Cientistas descobriram que um dos eventos vulcânicos mais extremos da Terra fez mais do que construir um enorme planalto submarino. Ele também deu à placa oceânica abaixo uma reforma química completa. Uma equipe de pesquisa liderada pela professora Azusa Shito da Universidade de Ciências de Okayama, trabalhando com o professor associado Akira Ishikawa do Instituto de Ciências de Tóquio e a professora Masako Yoshikawa da Universidade de Hiroshima, usou ondas sísmicas para espiar por baixo do Planalto Ontong Java (OJP). Suas descobertas, publicadas na Geophysical Research Letters, sugerem que volumes enormes de magma empurraram através da placa existente, criando redes de intrusões verticais e transformando quimicamente a rocha circundante.

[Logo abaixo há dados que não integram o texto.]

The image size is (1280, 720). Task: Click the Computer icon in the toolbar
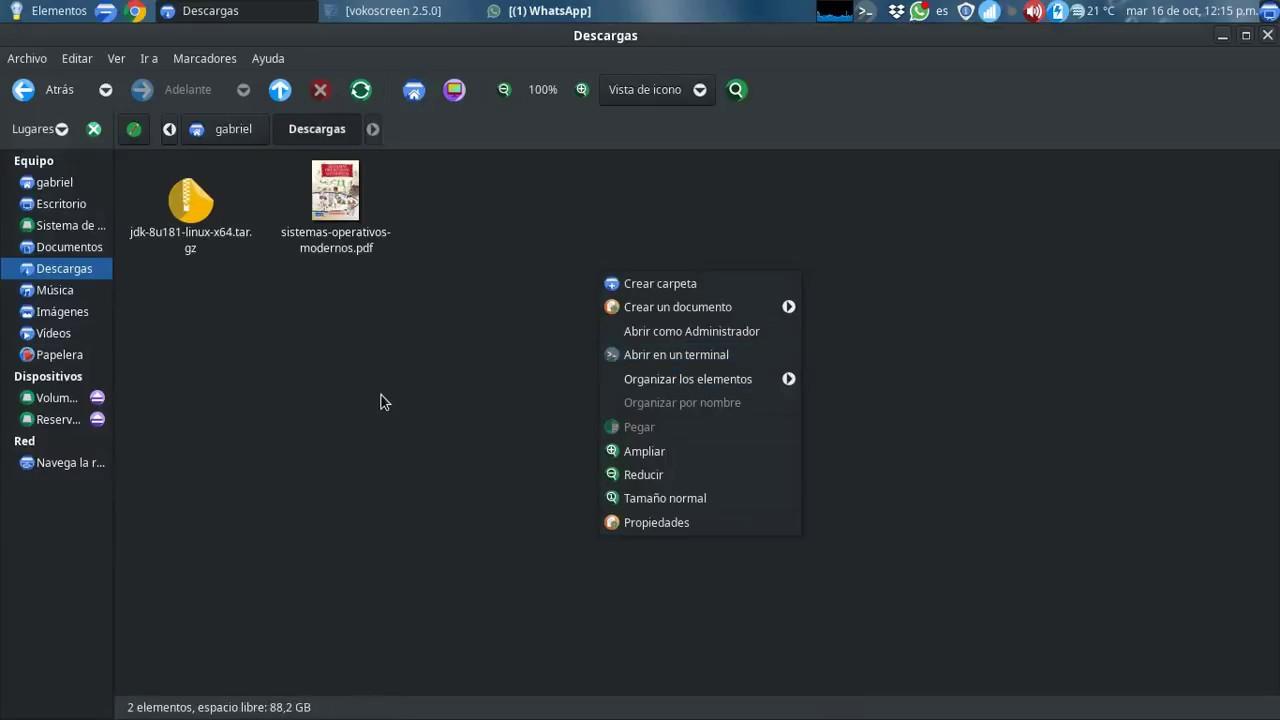pos(454,90)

A placa oceânica sob o OJP não tem a estrutura relativamente simples esperada de uma placa oceânica típica. Em vez disso, os pesquisadores encontraram evidências de um interior composto feito de camadas horizontais atravessadas por enxames de caminhos de magma verticais conhecidos como diques. Estes se formam quando a rocha derretida força passagem através de fissuras e esfria dentro delas. Grandes grupos dessas intrusões, chamados enxames de diques, preservam um registro de intensa atividade vulcânica muito depois de o magma ter solidificado. A equipe também detectou velocidades de ondas sísmicas anormalmente baixas dentro da placa, sugerindo que o magma subindo do interior profundo da Terra não apenas passou - provavelmente também mudou a composição química da placa.

O OJP fica sob o Oceano Pacífico ocidental e é o maior planalto oceânico do mundo, formado há aproximadamente 110-120 milhões de anos durante a maior erupção vulcânica da história da Terra. Cientistas propuseram que a erupção liberou calor, gases e material vulcânico suficientes para perturbar severamente o ambiente global, possivelmente contribuindo para extinções em massa ao alterar a química oceânica, o clima e os níveis de oxigênio. Pesquisas recentes indicam que o evento pode ter sido impulsionado por uma pluma termoquímica subindo do manto profundo - uma coluna de material excepcionalmente quente que difere quimicamente do manto circundante e pode carregar crosta oceânica antiga reciclada. Mas até agora, os cientistas não entenderam completamente como esse magma afeta uma placa oceânica existente.

Para examinar a placa sob o OJP, os pesquisadores estudaram sinais sísmicos de alta frequência chamados ondas Po e So, registrados por sismômetros de fundo oceânico ao redor do planalto e instrumentos em ilhas próximas. Sob condições típicas, essas ondas viajam através de placas oceânicas e se espalham repetidamente através de estruturas em camadas, permitindo que viajem por vários milhares de quilômetros. Mas as ondas registradas perto do OJP se comportaram de forma incomum: as ondas Po se moveram eficientemente, enquanto as ondas So enfraqueceram dramaticamente. Essa pista levou os cientistas a usar modelagem de forma de onda sísmica, que indicou que a placa contém estruturas em camadas (laminação horizontal) intersectadas por enxames de diques (intrusão vertical). A laminação horizontal permite que algumas ondas viajem longas distâncias, enquanto as intrusões verticais interrompem e enfraquecem outras.

A equipe também descobriu que ambas as ondas Po e So viajaram significativamente mais devagar sob o planalto - um sinal de que as rochas são mais quentes, menos rígidas, fraturadas ou quimicamente diferentes do material do manto típico. Eles concluíram que a estrutura sozinha não poderia explicar as baixas velocidades, e propõem que o magma de uma pluma termoquímica subiu através da placa, criou os enxames de diques e depois reagiu com a rocha do manto circundante, causando modificação química conhecida como refertilização. Isso ocorre quando o magma restaura componentes químicos à rocha do manto que os perdeu anteriormente durante a fusão parcial. O manto é composto principalmente de peridotito; quando parte derrete, alguns elementos são removidos, e o magma posterior pode devolvê-los, alterando o conteúdo mineral e as propriedades físicas da rocha.

Os resultados sugerem que eventos vulcânicos massivos podem fazer mais do que cobrir o fundo do mar com lava - eles podem fraturar uma placa oceânica, formar extensas redes de diques e alterar a composição química da placa.